Saved entries
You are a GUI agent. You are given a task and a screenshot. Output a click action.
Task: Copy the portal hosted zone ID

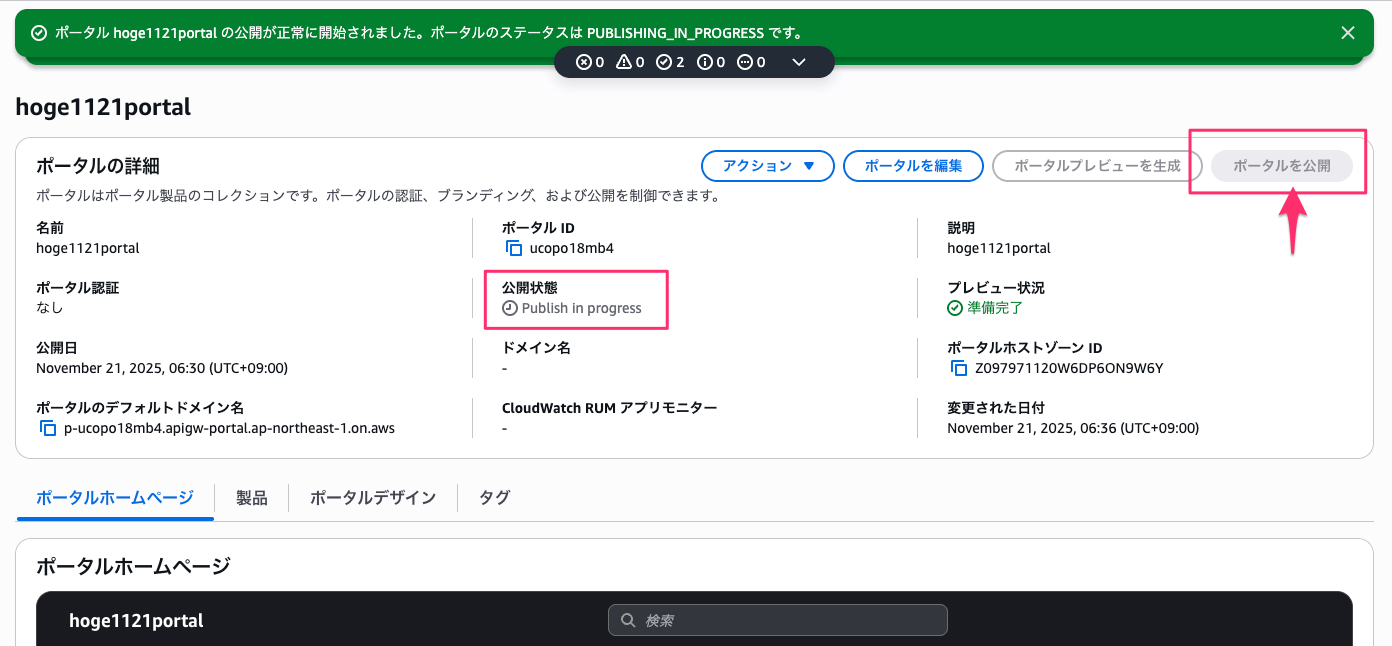pos(959,368)
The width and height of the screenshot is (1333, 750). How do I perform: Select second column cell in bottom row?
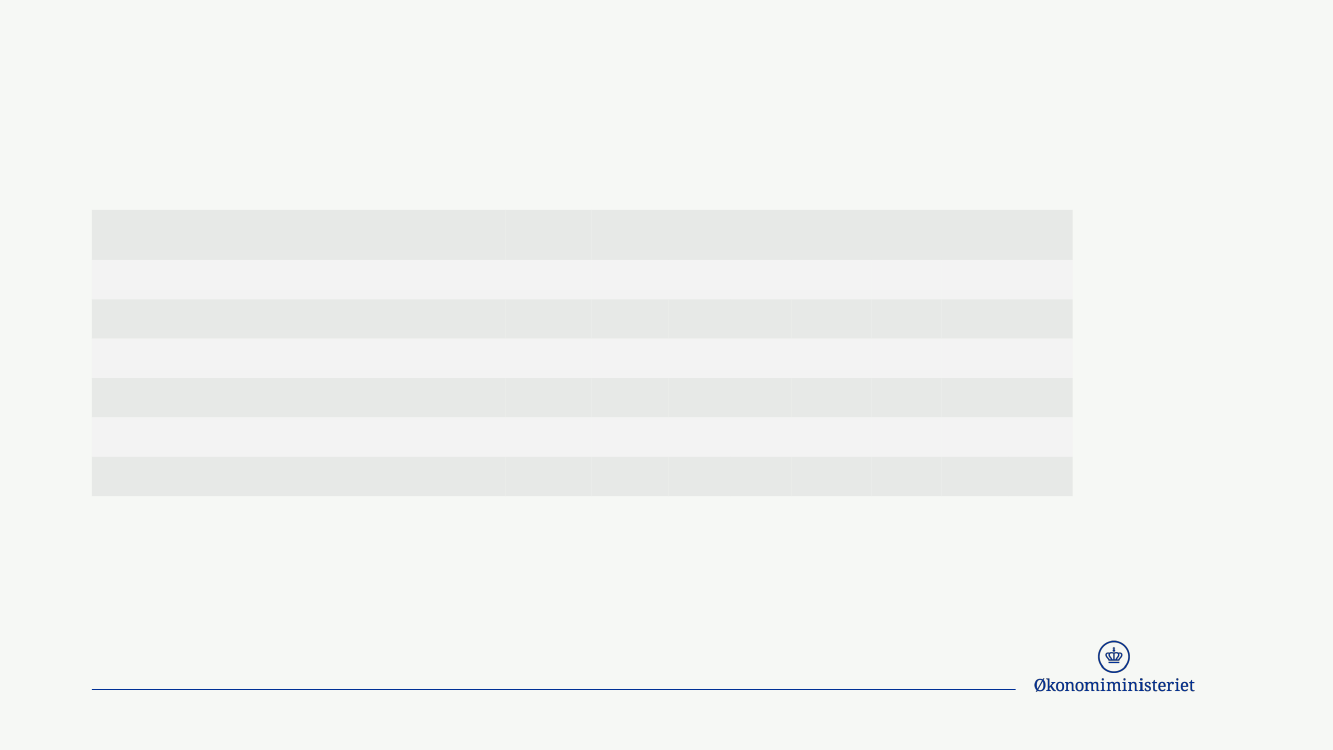pos(548,476)
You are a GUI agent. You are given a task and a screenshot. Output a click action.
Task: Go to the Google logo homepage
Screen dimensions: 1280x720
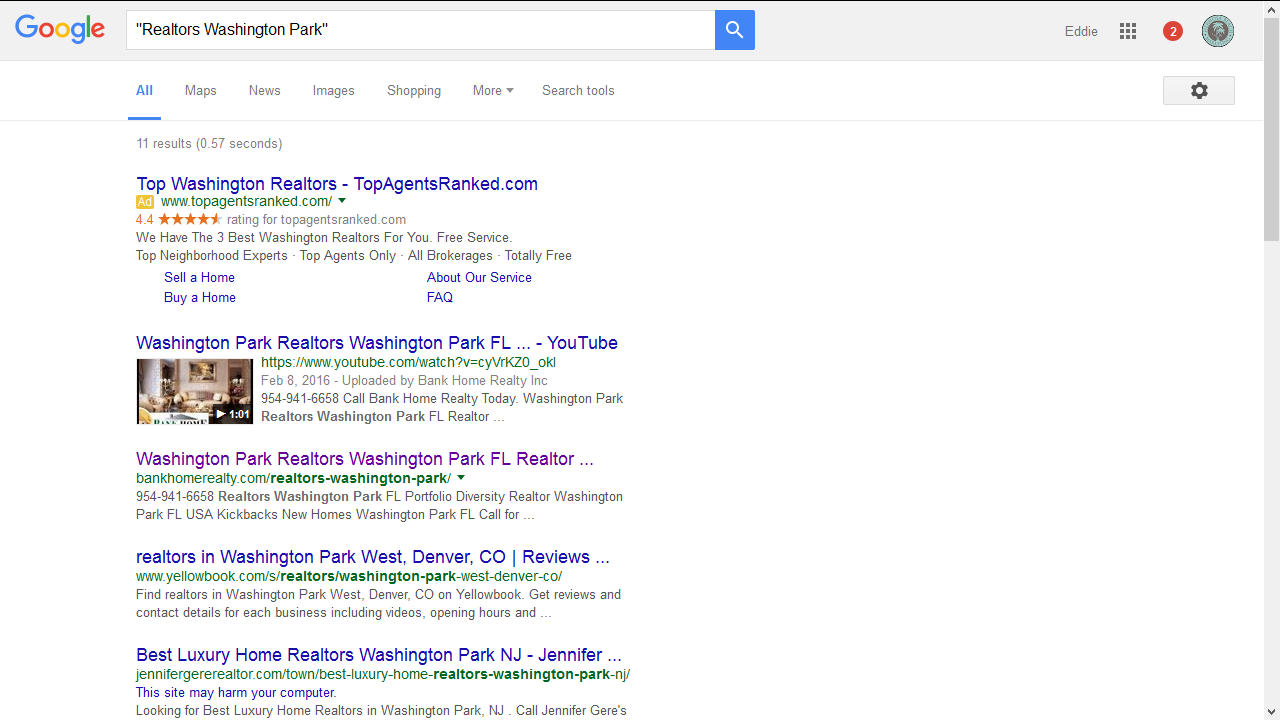tap(60, 30)
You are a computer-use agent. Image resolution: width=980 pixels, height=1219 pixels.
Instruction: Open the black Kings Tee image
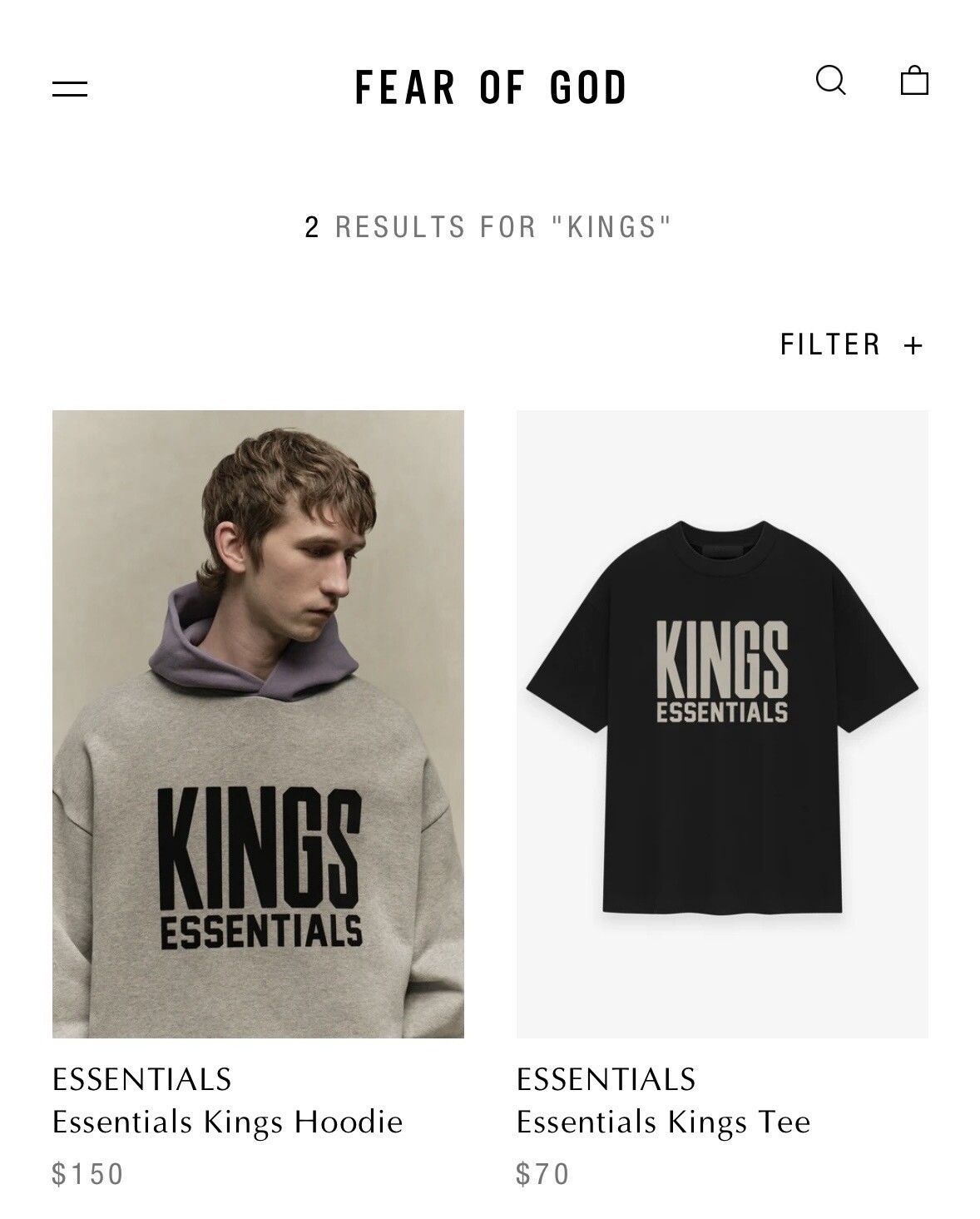(722, 724)
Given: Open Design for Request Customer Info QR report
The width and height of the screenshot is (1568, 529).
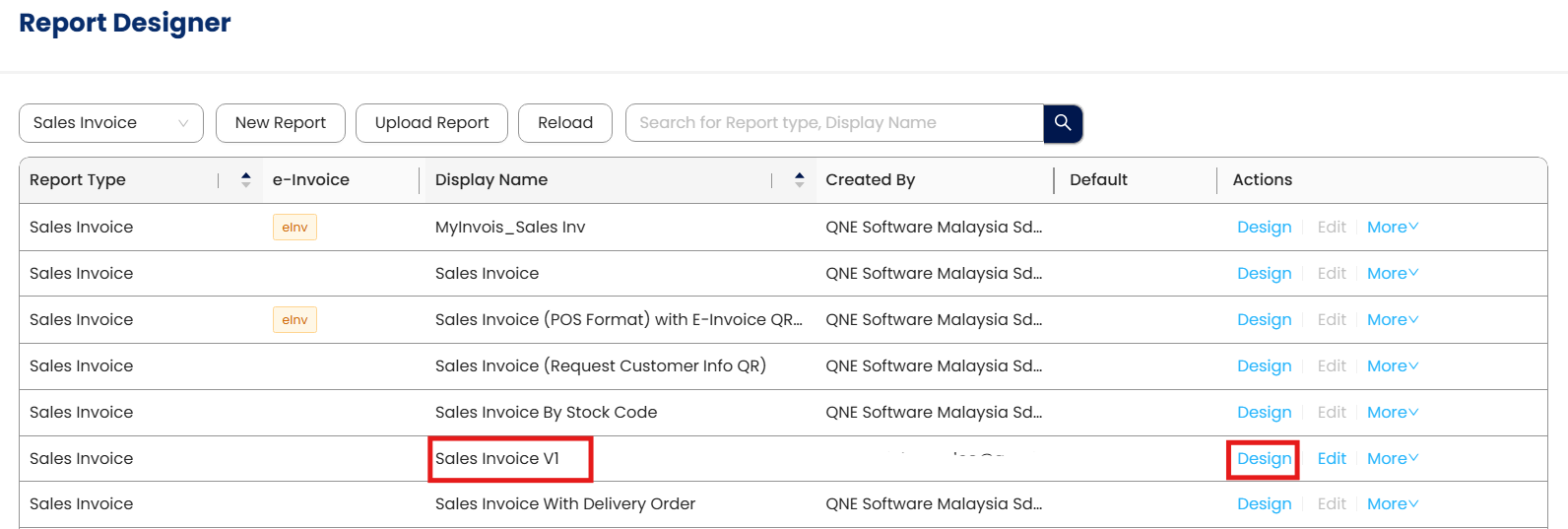Looking at the screenshot, I should point(1264,366).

_Aim of the task_
Could you write out the records again exactly, omitting each image?

_Result of the exercise_
You are a GUI agent. You are given a task and a screenshot. Output a click action.
Task: Copy the portal hosted zone ID

pos(959,368)
The width and height of the screenshot is (1333, 750). How do I perform: Select second column cell in bottom row?
pos(548,476)
You are a GUI agent. You are given a task and a screenshot. Output a click action.
Task: Go to the Google logo homepage
Screen dimensions: 1280x720
tap(60, 30)
You are a computer-use agent. Image resolution: width=980 pixels, height=1219 pixels.
Instruction: Open the black Kings Tee image
(722, 724)
Given: Open Design for Request Customer Info QR report
The width and height of the screenshot is (1568, 529).
Looking at the screenshot, I should point(1264,366).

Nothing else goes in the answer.